GW: I asked Freed if the idealized dream of lost happiness spread across an often ominous, spooky landscape didn't seem like a contradiction to him.

WF: Both the dark and light of it are reassuring to me. Beautiful is a subjective term. I see it as a paradise. When I was a kid, the idea of the Sunday school version of Heaven scared the Hell out of me. No dead trees? No old cars? No rust or broke down old barns? That didn't sound like Paradise to me.

GW: What would you find in Paradise?

WF: A beat up old garage with a cool car and a bunch of motorcycles; a place where it wouldn’t rain a lot but it would be cloudy a lot and the temperature would be just right.  It would be full of the smell of baking chicken, gas and motor oil, things like that. Paradise isn’t really planned out. Crow Holler is almost like a dream state, like that half awake place you go to when you’re a kid.

WF: In the winter, my Grandmother cooked on a wood stove and my Grandfather had a rocking chair that sat next to it. There was a set of steps that went up the back way to what used to be my Dad’s bedroom. We’d sit on the steps and look out the window while she cooked. In that sort of setting, you can romanticize just about anything. That setting, to me, is part of Paradise; full of the smell of a wood stove and whatever's cooking; with Grandma downstairs plucking a chicken.

WF: I think with my art I’m mostly trying to convince myself that the place really does exist somewhere. Maybe I’ll find it, in a metaphysical sort of way...

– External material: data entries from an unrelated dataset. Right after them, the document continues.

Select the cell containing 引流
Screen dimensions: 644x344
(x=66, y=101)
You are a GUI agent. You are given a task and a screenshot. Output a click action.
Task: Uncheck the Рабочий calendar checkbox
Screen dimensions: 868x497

In Freed’s work, fantastic imagery is used to create a dream world that mirrors our own. The monsters, chimeras and bizarre fantasies that come to life in Crow Holler are visual metaphors, a private language of symbols. As with Bosch's, the paintings lead the viewer to question the conflicting qualities encountered there. Sometimes this leads us to question the ones we encounter within.